◆ WRITTEN PROBLEM
Can you recast every line of the rows below as a Markdown table with the columns No and Line, numbering each line, skipping blank lines, and leaving the pictures out?

◆ TASK DATA
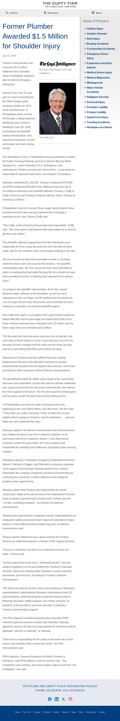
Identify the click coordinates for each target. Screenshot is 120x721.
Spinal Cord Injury (97, 117)
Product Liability (96, 112)
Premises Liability (97, 107)
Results (65, 712)
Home (17, 712)
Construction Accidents (101, 48)
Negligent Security (98, 97)
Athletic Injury (95, 28)
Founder (37, 712)
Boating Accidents (98, 43)
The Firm (27, 712)
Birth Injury (93, 38)
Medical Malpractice (98, 77)
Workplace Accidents (99, 127)
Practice (47, 712)
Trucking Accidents (98, 122)
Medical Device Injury (99, 72)
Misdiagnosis (95, 82)
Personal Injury (96, 102)
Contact (101, 712)
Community (90, 712)
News (73, 712)
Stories (56, 712)
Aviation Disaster (97, 33)
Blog (81, 712)
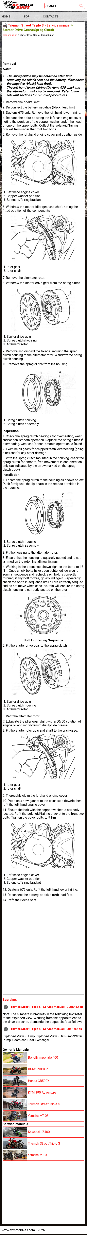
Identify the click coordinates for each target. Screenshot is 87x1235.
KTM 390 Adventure (41, 1092)
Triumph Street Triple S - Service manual (39, 25)
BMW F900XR (37, 1069)
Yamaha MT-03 (38, 1115)
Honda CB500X (38, 1081)
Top (27, 16)
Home (6, 16)
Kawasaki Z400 (38, 1132)
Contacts (50, 16)
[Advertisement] (44, 48)
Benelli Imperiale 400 (42, 1057)
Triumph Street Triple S (43, 1104)
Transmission (10, 35)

◆ SOLUTION FOR THIS PROBLEM
| No | Line |
|---|---|
| 1 | Identify the click coordinates for each target. Screenshot is 120x721. |
| 2 | Spinal Cord Injury (97, 117) |
| 3 | Product Liability (96, 112) |
| 4 | Premises Liability (97, 107) |
| 5 | Results (65, 712) |
| 6 | Home (17, 712) |
| 7 | Construction Accidents (101, 48) |
| 8 | Negligent Security (98, 97) |
| 9 | Athletic Injury (95, 28) |
| 10 | Founder (37, 712) |
| 11 | Boating Accidents (98, 43) |
| 12 | The Firm (27, 712) |
| 13 | Birth Injury (93, 38) |
| 14 | Medical Malpractice (98, 77) |
| 15 | Workplace Accidents (99, 127) |
| 16 | Practice (47, 712) |
| 17 | Trucking Accidents (98, 122) |
| 18 | Medical Device Injury (99, 72) |
| 19 | Misdiagnosis (95, 82) |
| 20 | Personal Injury (96, 102) |
| 21 | Contact (101, 712) |
| 22 | Community (90, 712) |
| 23 | News (73, 712) |
| 24 | Stories (56, 712) |
| 25 | Aviation Disaster (97, 33) |
| 26 | Blog (81, 712) |
| 27 | Identify the click coordinates for each target. Screenshot is 87x1235. |
| 28 | KTM 390 Adventure (41, 1092) |
| 29 | Triumph Street Triple S - Service manual (39, 25) |
| 30 | BMW F900XR (37, 1069) |
| 31 | Yamaha MT-03 (38, 1115) |
| 32 | Honda CB500X (38, 1081) |
| 33 | Top (27, 16) |
| 34 | Home (6, 16) |
| 35 | Kawasaki Z400 (38, 1132) |
| 36 | Contacts (50, 16) |
| 37 | [Advertisement] (44, 48) |
| 38 | Benelli Imperiale 400 (42, 1057) |
| 39 | Triumph Street Triple S (43, 1104) |
| 40 | Transmission (10, 35) |